Die Anfänge der portugiesischen und damit auch der europäischen Expansion in den atlantischen Westen und Süden erscheinen uns heutigen Betrachtern in einem Zwielicht von Mythos und Realität, im dem phantastische Züge die Spuren tatsächlicher geographischer Kenntnisse verhüllen. Die seltenen Zeugnisse früher Seefahrten in das Westmeer stellen dabei nicht die Summe des tatsächlichen Wissens der damaligen Seefahrer da. Diese Zeugnisse sind nur ein Spiegelbild der Informationen, die uns die schriftkundigen Nautiker, Kartographen, Beamten und Seefahrer überlassen wollten. Die ,,mythische Geographie'' der alten Völker ist deutlich älter und von anderen Gegebenheiten beeinflusst als unsere Erdkunde. Häufig sind die Themen der Mythen und der Religion mit jenen der Geographie so sehr verschmolzen, dass eine wissenschaftliche Analyse und Interpretation für uns nicht mehr möglich ist. Dennoch waren im Mittelalter Mythos und reale Erkenntnis so eng miteinander verflochten, dass das Echo vergangener Fahrten in das Westmeer und selbst über die Vorentdeckung der beiden Amerika Tür und Tor geöffnet waren. Es bedurfte nur noch einer entschlossenen und wagemutigen Persönlichkeit die beherzt neue Ziele für Ihre Nation definierte. Das ausgerechnet eine bis dahin kleine und im internationalen Machtgefüge des ausgehenden europäischen Mittelalters unbedeutende und noch dazu sehr junge Nation sich mit großer Energie dieses Themas annehmen würde ist eine der Überraschungen der europäischen Geschichte.

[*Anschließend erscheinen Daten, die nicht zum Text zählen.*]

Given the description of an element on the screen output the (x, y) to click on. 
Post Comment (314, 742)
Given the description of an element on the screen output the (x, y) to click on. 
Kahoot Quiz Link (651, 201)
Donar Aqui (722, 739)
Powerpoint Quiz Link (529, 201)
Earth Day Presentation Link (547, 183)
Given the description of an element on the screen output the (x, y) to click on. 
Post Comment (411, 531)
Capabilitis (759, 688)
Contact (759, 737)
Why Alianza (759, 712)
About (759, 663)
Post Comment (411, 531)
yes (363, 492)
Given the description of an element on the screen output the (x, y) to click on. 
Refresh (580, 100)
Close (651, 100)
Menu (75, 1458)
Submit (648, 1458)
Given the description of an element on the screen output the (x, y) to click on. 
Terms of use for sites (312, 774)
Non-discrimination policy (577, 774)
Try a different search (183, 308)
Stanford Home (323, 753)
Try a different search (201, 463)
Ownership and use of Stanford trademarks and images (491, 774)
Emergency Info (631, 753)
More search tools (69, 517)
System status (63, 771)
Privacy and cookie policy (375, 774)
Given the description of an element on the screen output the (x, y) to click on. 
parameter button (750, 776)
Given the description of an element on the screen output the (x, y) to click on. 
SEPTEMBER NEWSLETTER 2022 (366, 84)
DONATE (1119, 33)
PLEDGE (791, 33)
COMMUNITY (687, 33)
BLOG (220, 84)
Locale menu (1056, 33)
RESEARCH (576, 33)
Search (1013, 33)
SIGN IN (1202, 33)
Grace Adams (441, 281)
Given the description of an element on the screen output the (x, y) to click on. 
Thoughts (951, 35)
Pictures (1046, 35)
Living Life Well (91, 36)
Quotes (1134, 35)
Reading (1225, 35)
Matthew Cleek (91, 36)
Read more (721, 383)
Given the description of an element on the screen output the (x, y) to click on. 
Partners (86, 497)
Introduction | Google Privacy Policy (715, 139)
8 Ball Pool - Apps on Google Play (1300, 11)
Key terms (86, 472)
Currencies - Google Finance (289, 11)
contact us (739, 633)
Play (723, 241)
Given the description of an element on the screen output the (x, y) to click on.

Dr. Ulrich Voigt (Hamburg)
Zyklen und Perioden - Grundlagen der Komputistik
95-jährige Ostertafel in Ravenna (6. Jh.)
Photo: Karl-Heinz Lewin
Da ich gerade ein Buch dieses Titels geschrieben habe, nehme ich die Gelegenheit, seine Kernthese vorzustellen und über ihre
Begründung zu plaudern. (Hier zum Download des Buches
Zyklen und Perioden - Grundlagen der Komputistik)
These: Die tiefe Kluft zwischen frühchristlicher (spätantiker) und mittelalterlicher (zeitgenössischer) Komputistik und Chronologie, die immer empfunden wurde, beruht wesentlich auf einer unterschiedlichen Auffassung der Zyklen. Seit dem 7. Jahrhundert werden Zyklen multiplikativ aufgefasst (also 28 = 7 x 4, 532 = 19 x 28), vordem aber additiv (also 28 = 5 + 6 + 5 + 11, 532 = 95 + 95 + 95 + 247). Mein Buch beinhaltet in Teil I die vollständige Komputistik der Zyklen, in Teil II den Nachweis, dass die additive Auffassung in den Quellen deutlich ist.
Die 95-jährige Periode, die in Alexandria eine Institution bildete und mit dem frühen Mittelalter aus dem Bewusstsein verschwand, erhält damit erstmals eine plausible Erklärung. Die multiplikative Auffassung (die in der historischen Forschung bislang allein zur Geltung kam), scheitert vor diesem Objekt notwendig.
Dr. Reinhard Witzlau (Gransee)
Instrumenta Apiani - Messtechnik in vorteleskopischer Zeit
in multimedialer Darstellung
Der deutsche Gelehrte Peter Apian (1495/1501-1552) beschrieb verschiedene Instrumente, die sowohl für astronomische Messungen, als auch für Messungen im Feld- und Navigationswesen geeignet waren. Dabei kombinierte Apian seine Messinstrumente oft mit drehbaren Scheiben und erreichte dadurch eine Erhöhung der Anwendbarkeit der Instrumente und eine Vereinfachung komplizierter Berechnungsverfahren.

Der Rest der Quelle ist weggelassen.